KRAKEN, LE MONSTRE DES PROFONDEURS (2006)

Le spécialiste des films de monstres Tibor Takacs met en scène un homme désireux de venger la mort de ses parents emportés par un titanesque monstre marin

KRAKEN : TENTACLES OF THE DEEP / DEADLY WATER

2006 – USA

Réalisé par Tibor Takacs

Avec Charlie O’Connell, Victoria Pratt, Jack Scalia, Kristi Angus, Cory Monteith, Aleks Paunovic, Nicole McKay

THEMA MONSTRES MARINS I MYTHOLOGIE

Tibor Takacs a marqué la fin des années 80 par quelques films d’horreur certes imparfaits, mais mémorables par leur facture inhabituelle, leur approche cauchemardesque et leurs créatures lovecraftiennes. Mais après The Gate et Lectures diaboliques, qui lui valurent les honneurs des fantasticophiles, le cinéaste hongrois s’enferma dans le ghetto du « direct to video » anonyme et interchangeable (Rats, Mosquitoman, Le Trou noir). Produit par Nu Image, spécialiste des grosses bébêtes qui donna déjà dans le tentacule géant avec les deux OctopusKraken est du même acabit, et même si Takacs a imprégné le film de sa passion pour le 20 000 lieues sous les mers de Richard Fleischer (plusieurs hommages au classique des studios Disney et au roman de Jules Verne y sont disséminés), sa mise en scène ne transcende guère un postulat assez passe-partout. Trente ans ont passé depuis que Ray Reiter (Charlie O’Connell, le frère de Jerry O’Connell) a été témoin de la disparition en mer de ses parents, victimes de l’attaque d’un calamar géant. En se joignant à l’expédition d’un groupe d’archéologues explorant les fonds marins à la recherche d’un trésor légendaire, il espère bien retrouver et détruire le monstre qui l’a doté du statut peu enviable d’orphelin. Mais ses désirs de vengeance vont être contrecarrés par la présence d’un mafieux prêt à tout pour s’emparer du trésor…

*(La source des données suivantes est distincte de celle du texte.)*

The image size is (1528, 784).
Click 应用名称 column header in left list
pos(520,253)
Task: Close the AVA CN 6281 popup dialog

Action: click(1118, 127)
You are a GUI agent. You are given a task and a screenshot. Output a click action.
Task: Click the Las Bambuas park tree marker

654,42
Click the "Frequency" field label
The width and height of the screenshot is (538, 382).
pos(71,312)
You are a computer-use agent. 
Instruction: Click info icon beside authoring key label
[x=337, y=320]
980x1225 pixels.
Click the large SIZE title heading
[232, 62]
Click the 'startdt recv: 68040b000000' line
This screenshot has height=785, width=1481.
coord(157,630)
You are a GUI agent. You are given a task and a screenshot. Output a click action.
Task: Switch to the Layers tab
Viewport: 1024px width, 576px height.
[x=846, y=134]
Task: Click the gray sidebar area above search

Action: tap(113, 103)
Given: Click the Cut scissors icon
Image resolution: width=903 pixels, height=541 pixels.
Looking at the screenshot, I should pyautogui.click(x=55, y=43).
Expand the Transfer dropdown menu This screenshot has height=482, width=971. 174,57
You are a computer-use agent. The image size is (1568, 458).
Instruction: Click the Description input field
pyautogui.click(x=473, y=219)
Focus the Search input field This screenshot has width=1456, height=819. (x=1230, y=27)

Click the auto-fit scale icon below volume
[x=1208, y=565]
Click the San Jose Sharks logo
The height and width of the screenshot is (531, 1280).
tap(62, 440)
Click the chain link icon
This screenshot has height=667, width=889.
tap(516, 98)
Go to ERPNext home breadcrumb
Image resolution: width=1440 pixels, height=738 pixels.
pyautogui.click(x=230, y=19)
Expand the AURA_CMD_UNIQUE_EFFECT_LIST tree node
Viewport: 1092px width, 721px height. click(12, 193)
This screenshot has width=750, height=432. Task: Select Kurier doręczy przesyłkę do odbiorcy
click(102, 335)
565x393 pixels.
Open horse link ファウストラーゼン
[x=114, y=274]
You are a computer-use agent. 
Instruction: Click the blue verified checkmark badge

Si les premières scènes du film laissent imaginer quelques débordements gore assez peu « mainstream » (l’homme décapité par un câble tendu), le reste du métrage s’avère bien plus sobre côté horreur, se contentant la plupart du temps de faire bouillonner de l’eau rouge pour évoquer les victimes de la créature. Cette dernière, conçue en image de synthèse par Scott Coulter (grand pourvoyeur des monstres de Nu Image), manque hélas de crédibilité. Son look, très inspiré par le calamar qu’affrontait Kirk Douglas en 1954, est certes impressionnant, et certaines attaques nocturnes font leur petit effet, dans le sillage du Monstre vient de la mer de Ray Harryhausen. Mais la plupart du temps, la bestiole en 3D trahit sa nature numérique à cause d’une texture peu réaliste, d’une animation saccadée et d’incrustations approximatives. Quant à sa mort, elle s’avère pour le moins frustrante.

Le Scylla de la mythologie grecque

Notons tout de même la principale originalité du scénario : une référence directe à la mythologie grecque. A vrai dire, le titre Kraken est trompeur, surfant probablement sur le succès du second Pirates des Caraïbes qui sortit la même année et mettait en vedette un monstre homonyme. Car c’est à Scylla que nous avons ici affaire, célèbre dragon aquatique polycéphale rencontré par Ulysse et ses compagnons d’infortune. « C’est un monstre marin à plusieurs têtes », déclare la scientifique à la tête de l’expédition. « Mais un vieux marin peut prendre des tentacules de calmar pour des têtes de serpent de mer ». Le monstre agit ainsi comme un dragon gardien de trésor (en l’occurrence une opale antique). Une belle idée, hélas sabordée par un scénario prévisible et des comédiens dénués de la moindre conviction.